As an additional or alternative ground for arbitration, North American appeals to this Court's "inherent discretion." Mot. ¶¶ 22-23. Assuming without deciding that the Court has such discretion to compel Sentry to arbitration, it declines to exercise it here. See Al Rushaid v. Nat'l Oilwell Varco, Inc., 757 F.3d 416, 424 (5th Cir. 2014) (hereinafter Al Rushaid I) ("`In order to be subject to arbitral jurisdiction, a party must generally be a signatory to a contract containing an arbitration clause.'" (quoting Bridas S.A.P.I.C., 345 F.3d at 353)); Vinewood Capital, LLC, 295 F. App'x at 730 ("Although there is a strong and liberal policy favoring arbitration and the enforcement of arbitration agreements, `courts may require a party to submit a dispute to arbitration only if the party has expressly agreed to do so.'" (quoting Pers. Sec. & Safety Sys., Inc. v. Motorola Inc., 297 F.3d 388, 392 (5th Cir. 2002))).

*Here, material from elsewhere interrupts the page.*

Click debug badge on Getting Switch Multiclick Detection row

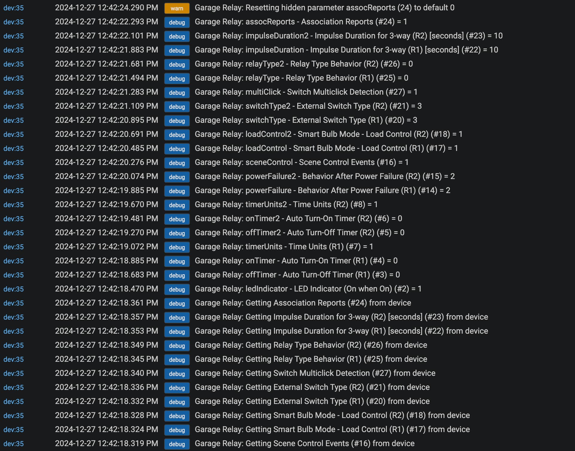pyautogui.click(x=177, y=374)
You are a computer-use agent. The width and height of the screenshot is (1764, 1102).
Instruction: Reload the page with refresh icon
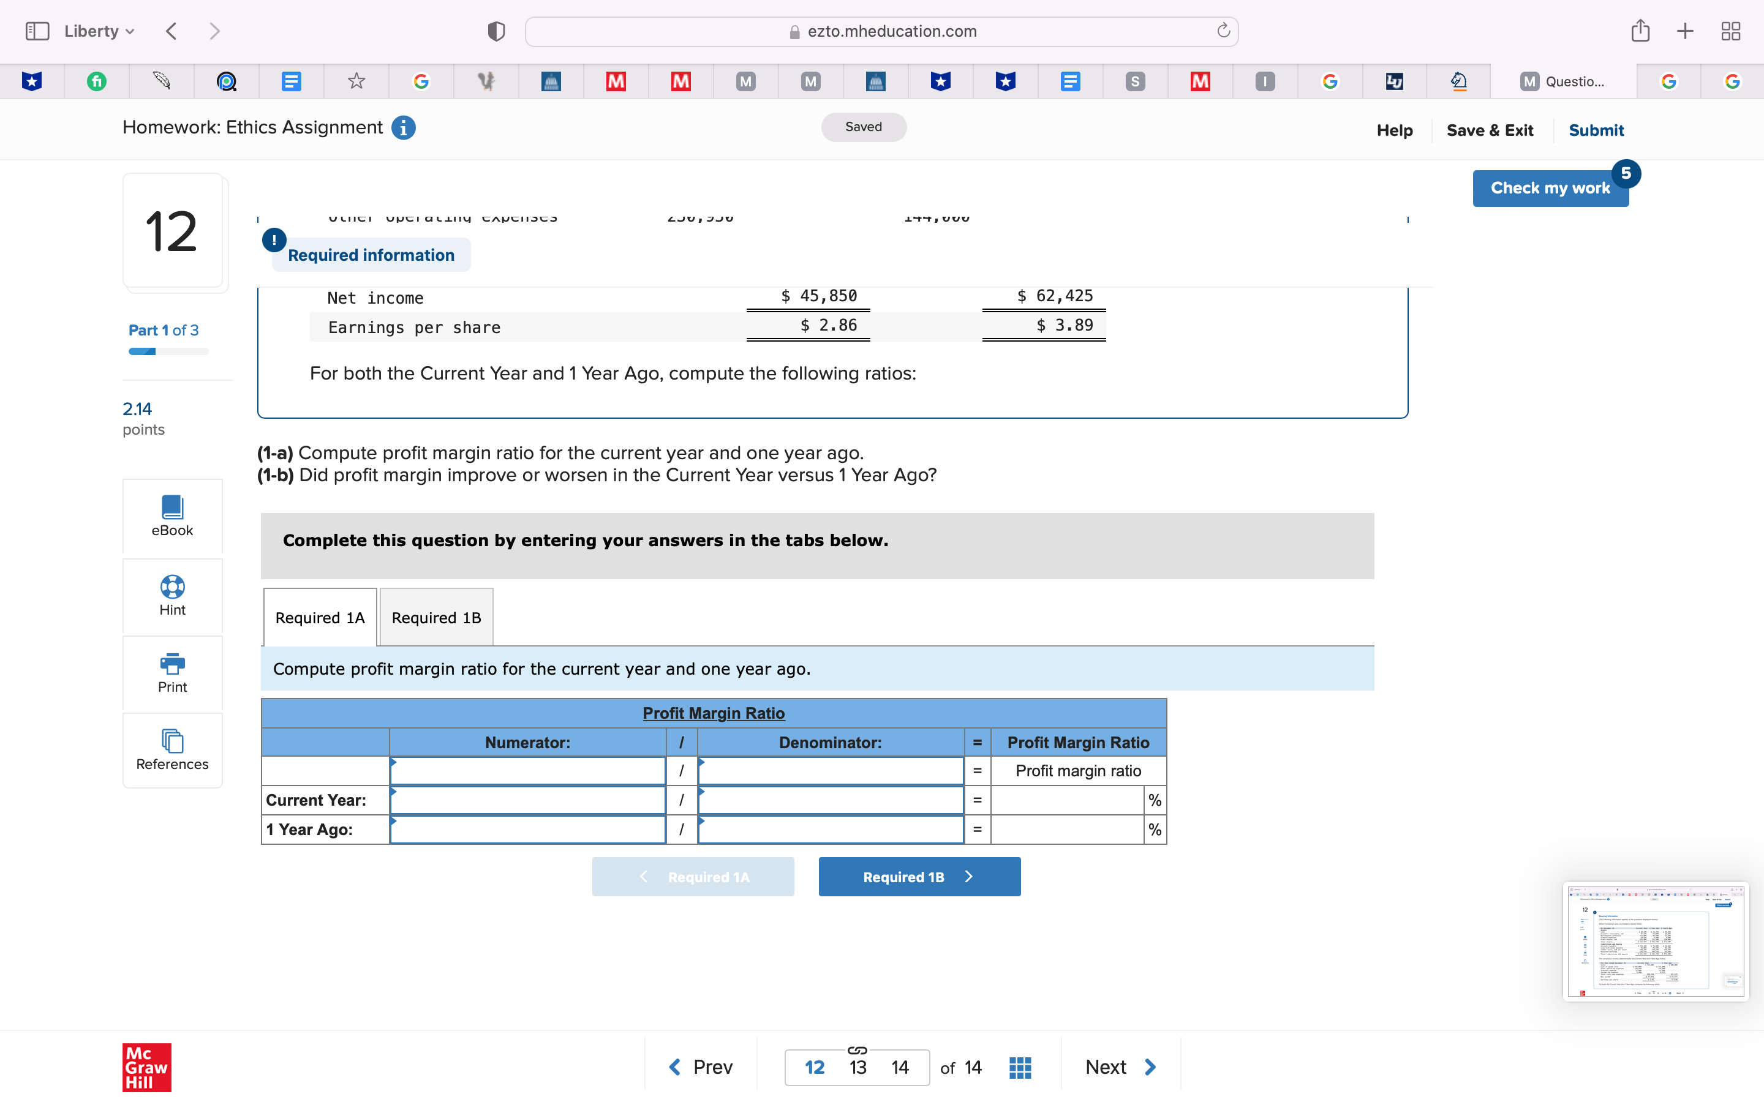click(1223, 31)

Finally, North American requests that the Court stay "the claims in this case," that is, the claims asserted by all parties. See Mot. f24. It argues that disposition of the Sentry-Defendants Claims and that of the Rudolph-North American Claims depend on the resolution of the same factual issue pending in the Underlying Lawsuit: i.e., whether the incident and injuries occurred in the scope of the employment of Ruiz and Villegas. See id. ¶¶ 18, 24. Although each set of claims may depend on the resolution of that factual issue, there is nothing, and North American has not pointed to anything, to suggest that the disposition of the Sentry-Defendants Claims is contingent upon the disposition of the Rudolph-North American Claims.

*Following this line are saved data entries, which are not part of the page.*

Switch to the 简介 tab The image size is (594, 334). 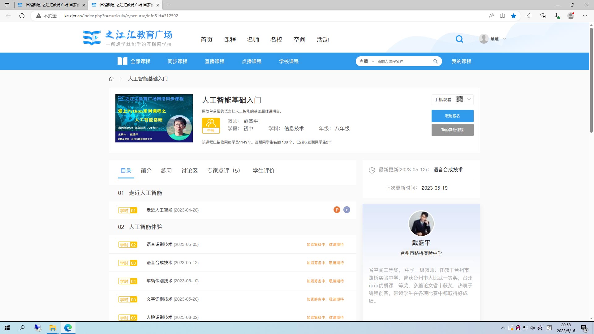146,171
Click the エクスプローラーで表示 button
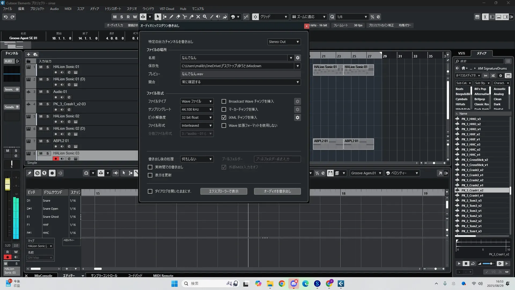The image size is (515, 290). click(x=223, y=191)
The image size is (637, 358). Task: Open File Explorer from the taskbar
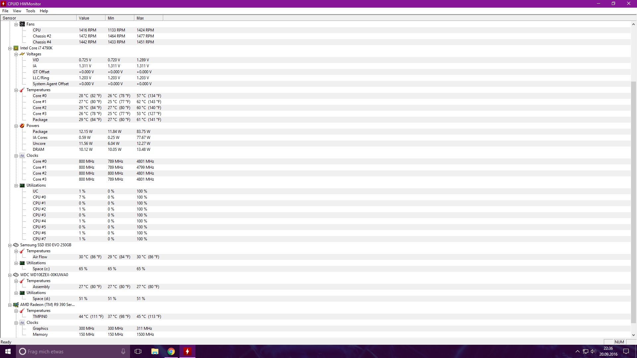pyautogui.click(x=155, y=351)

Consequently, the Court denies North American's request to stay the Sentry-Defendants Claims. See Al Rushaid I, 757 F.3d at 424 ("Our conclusion [that the claims between two signatories should be subjected to arbitration] does not, however, necessarily require the district court to compel any of the other parties to arbitrate their dispute or to stay proceedings." (emphasis added)); see also Al Rushaid v. Nat'l Oilwell Varco, Inc., 814 F.3d 300, 306 (5th Cir. 2016) (hereinafter Al Rushaid II) (That the claims would be split among multiple arbitrations and court proceeding "is an inevitable and permissible consequence where one of multiple defendants asserts a right to arbitrate." (citing Dean Witter Reynolds, Inc. v. Byrd, 470 U.S. 213, 220-21 (1985) (noting that private arbitration agreements must be enforced even if the result is piecemeal or bifurcated litigation))). If North American "had truly prioritized [its] desire to try the case efficiently, [it] could have foregone arbitration." Cf. Al Rushaid II, 814 F.3d at 306. However, because the Court grants North American's request to compel arbitration of the Rudolph-North American Claims, it will stay all proceedings as to these claims, pending the outcome of arbitration.